New York City
Audible’s production of Salie’s ”Approval Junkie” is running at the Minetta Lane Theatre.
Faith Salie is a multi-hyphenate. TV audiences might know her from a string of appearances on '90s shows like Married…With Children and Star Trek: Deep Space Nine (a two-episode turn as Sarina Douglas netted her a trading card). Over the last two decades, Salie has become an in-demand host and journalist, contributing to CBS Sunday Morning, NPR's Wait Wait…Don't Tell Me!, and more.
In 2019, she adapted her memoir Approval Junkie: Adventures in Caring Too Much for the stage at her hometown theater, the Alliance in Atlanta.
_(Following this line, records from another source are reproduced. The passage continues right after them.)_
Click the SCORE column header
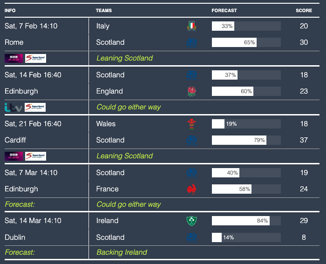The image size is (326, 264). click(304, 10)
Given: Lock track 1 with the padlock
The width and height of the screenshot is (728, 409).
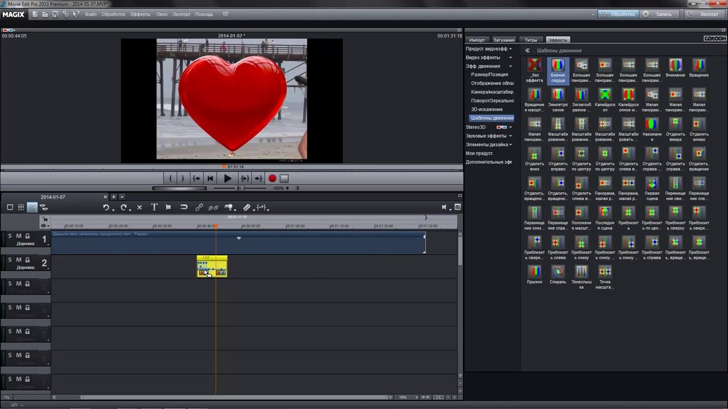Looking at the screenshot, I should coord(27,236).
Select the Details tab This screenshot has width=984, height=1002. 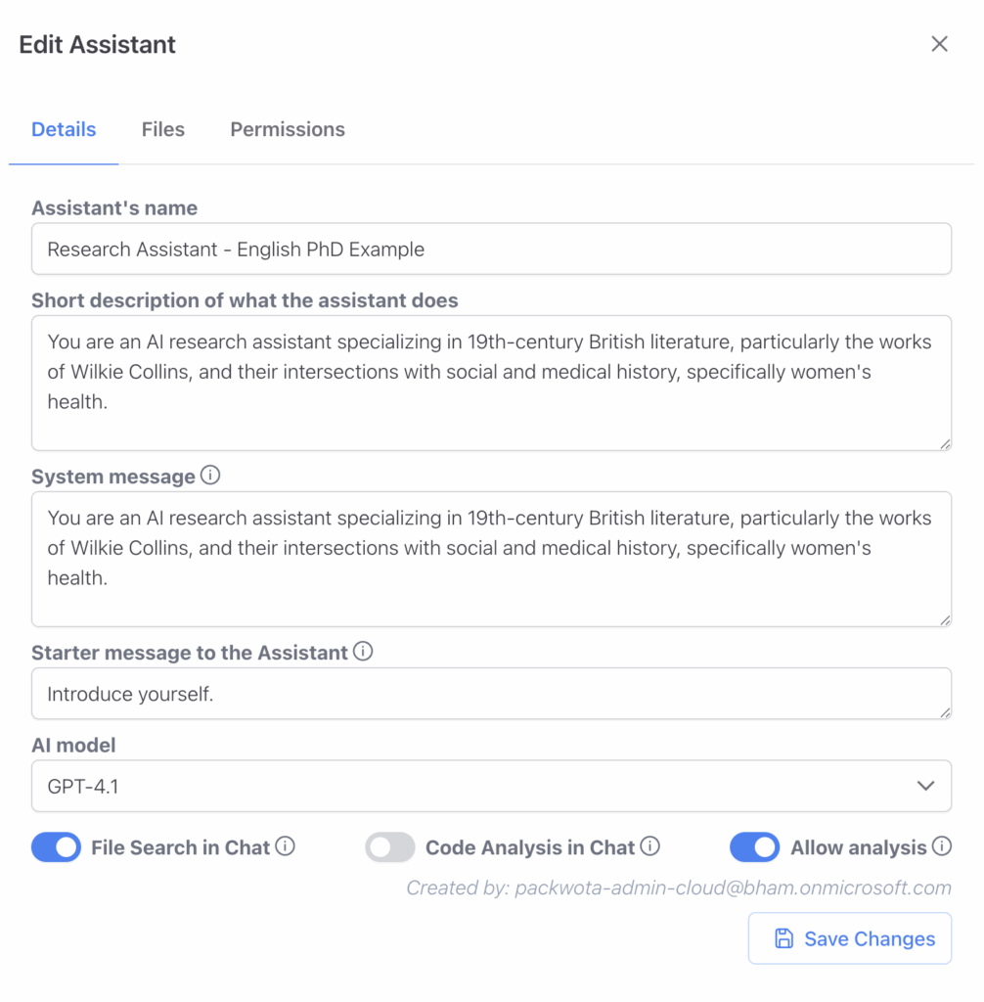pyautogui.click(x=64, y=129)

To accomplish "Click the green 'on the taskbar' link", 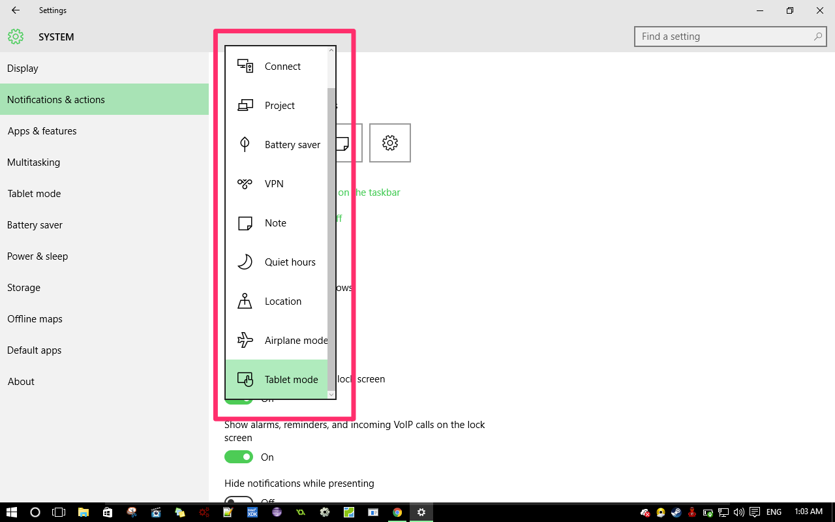I will click(x=371, y=192).
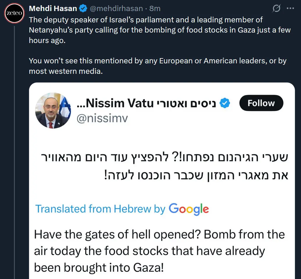Click the paragraph starting "The deputy speaker"
The image size is (301, 279).
coord(159,30)
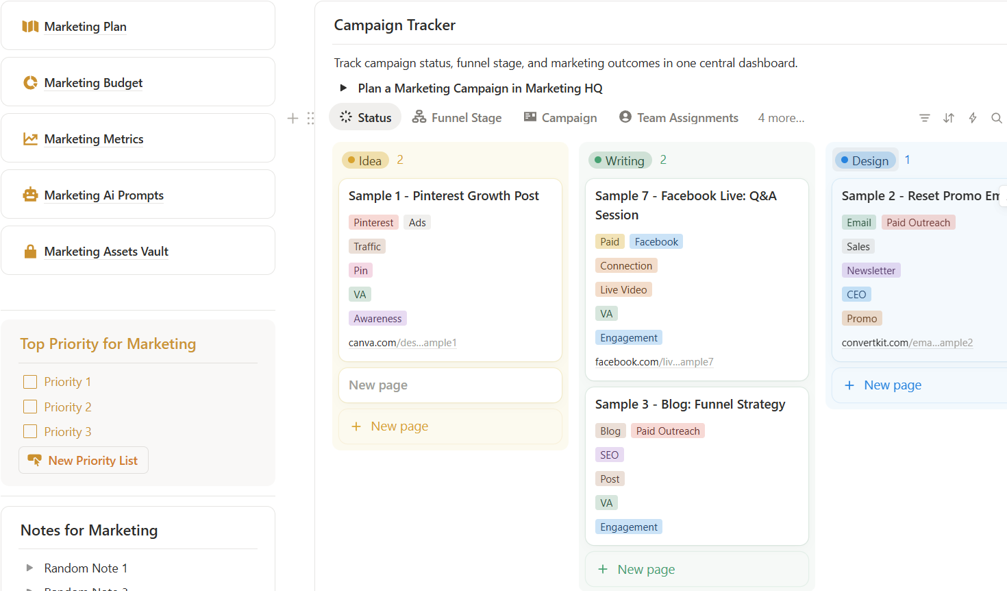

Now, after a debut that was initially announced pre-pandemic, Salie is bringing Approval Junkie off-Broadway, to Audible's Minetta Lane Theatre for a run through December 12. Here, she tells us about the experience.
This interview has been condensed and edited for clarity.
What's cooler: being on a Star Trek trading card or having your own stage show?
You know, as much as I love being in the Star Trek universe, I am a theater kid, so this is beyond a dream come true. I grew up acting and doing musical theater in the seedy underbelly of children's theater in Atlanta, Georgia. I performed tons of theater in college and grad school, and then I lived for a lost decade in Los Angeles, focused on doing TV or trying to get cast to do TV.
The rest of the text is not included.